What prompts an artist to cram his backpack with colors, easel and paintbrushes and then hike for miles in search of beauty and that particular tender, lavender light of sunset or sunrise? What is so compelling that even the cold of a Colorado winter will not stop the need to search for, find and insatiably render that “Ah!” moment into beautiful oil paintings that a viewer can connect with to share that joyous moment of discovery?
Artist Don Hamilton is quiet and unassuming — a man of few words. Yet, his paintings speak loudly of wonderment, of a soul profoundly touched by natural beauty.
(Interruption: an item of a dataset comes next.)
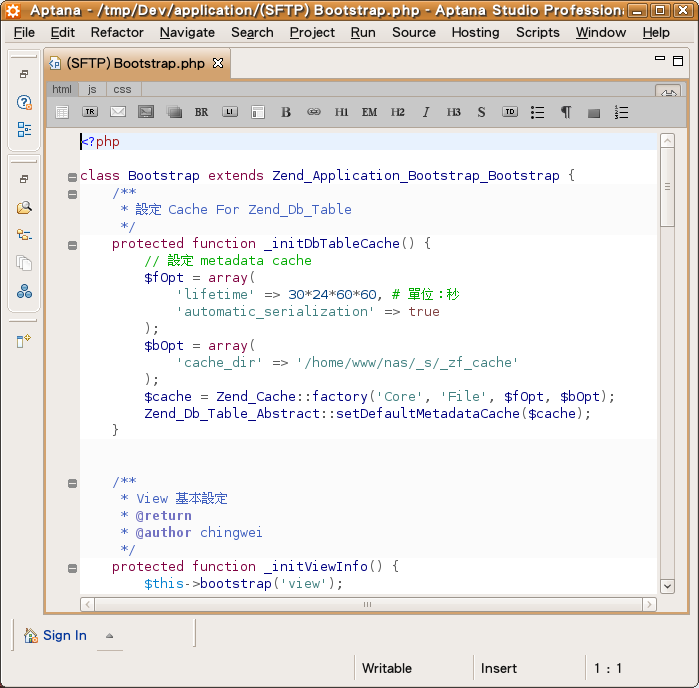Screen dimensions: 699x688
Task: Click the EM emphasis toolbar icon
Action: click(370, 112)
Bypassing all vocal conversation, his poetic rendering of nature, whether it is a field covered in lavender-hued snow or a small brook reflecting a vanilla sky, speaks to the heart.
Hamilton’s new collection of miniature masterpieces can be enjoyed at the Horton Fine Art Gallery in Beaver Creek. Hamilton will be at the gallery from noon to 5 p.m. today.
Hamilton loves to paint plein air — outdoors.
“If someone can sense the cold, smell the dampness or feel the sun beating down, then I have been successful,” he said.
The challenge of plein air painting is in the changing light, unpredictable weather and the need to distill a scene down to its essence.
“Painting from life,” he explains, “especially outside on location, is critical to learning to see colors, understand value relationships and capture the unique feel of the subject that photographs cannot describe.”
An award winning artist, Hamilton learned at an early age that only through consistent work ethics one becomes successful. As a young child he observed his grandfather, a master stone cutter, work hard at his craft. Hamilton would spend many hours drawing and would bring his artwork to his grandfather to be critiqued. He did not realize that he was being educated, not only about layout and design, but also about hard work. Hamilton also thanks his father for teaching him the importance of commitment to excellence.
That sense of commitment, the desire to “awaken” us to the perfection that is all around us, to pass on to viewers the contented sense of belonging right here, right now, continues to motivate Hamilton to venture out in all types of weather.